From yes, the paper of record...
After Woods played the worst tournament of his career last weekend, I began to wonder: has any great athlete, at the top of any sport, ever had his or her game blown to smithereens so fast — not just from age, not just from injury, but pretty obviously from some deeper miasma of psyche and soma.
“He can’t read the greens!” exclaimed an old friend on the phone the other night, the near nonagenarian Bill Mazer, a great New York sports broadcaster and a particular expert on technique and kinesiology. (The Amazing Mr. Mazer works out almost every day.) I don’t claim to understand golf,
Really?
but what I think Bill was telling me was, this guy’s game is really messed up.
Nothing gets by Bill!
Tiger Woods has put himself in a slump the likes of which nobody has seen. He always had his father and skilled advisers, and his own confidence. Now he is alone.
Tell that to Sean Foley!
But has anybody ever imploded the way Woods has? I put the question to some valued older colleagues.
Mazer suggested Mike Tyson, 23, a bully who had never been challenged, suddenly getting knocked outby Buster Douglas in 1990 and never recovering his mojo.
And who else did you go to for insights into this implosion?
Bud Collins, a journalist for all seasons before he became the gaudy tennis guru of our age,
And frequent observer of golf tournaments, right?
noted how Michael Vick could not regain his stride after doing time for dogfighting.
Jail has a funny way of doing that to people.
Also on a moral plane, Collins suggested Roscoe Tanner, one of the hardest hitters in tennis, who wrecked his life with shady financial dealings.
Tiger doesn't have that problem at least. So he's got that going for him.
Frank Litsky, the longtime New York Times sportswriter, recalled covering Joe Louis’s fight with Rocky Marciano in 1951, and how Louis’s physique and mental state were “pathetic.” But Louis was 38 by then, ancient for a boxer, and drained by too many punches, too much life.

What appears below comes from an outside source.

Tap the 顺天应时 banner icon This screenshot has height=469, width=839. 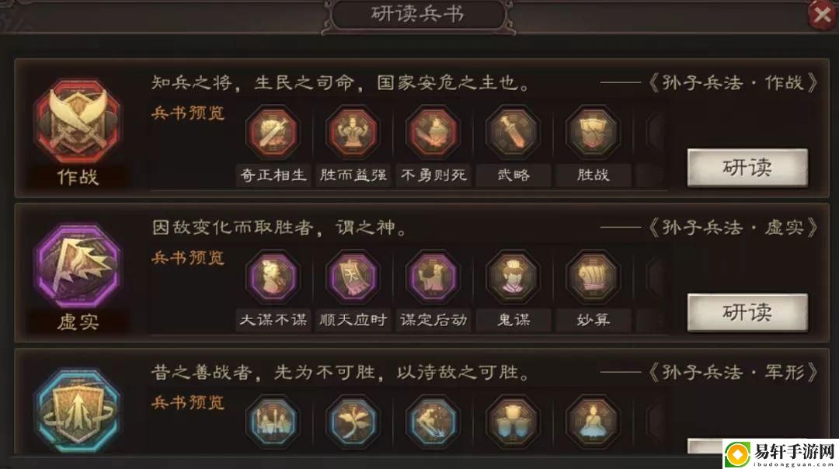(x=353, y=277)
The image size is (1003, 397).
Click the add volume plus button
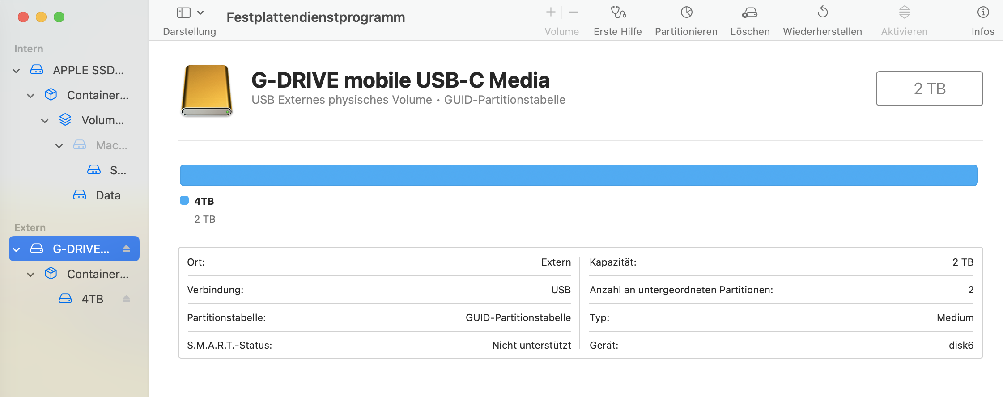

Several colleagues recalled watching Willie Mays stumble around with the Mets in the 1973 postseason, but Mays was 42, being used almost as a mascot by the Mets’ ownership. Not his fault.
Yep, I can see by those standards Tiger is all washed up. Stick a fork in him. He's done alright!
And I think based on the quality of this column, someone else is in a writing slump the likes of which no one has ever seen.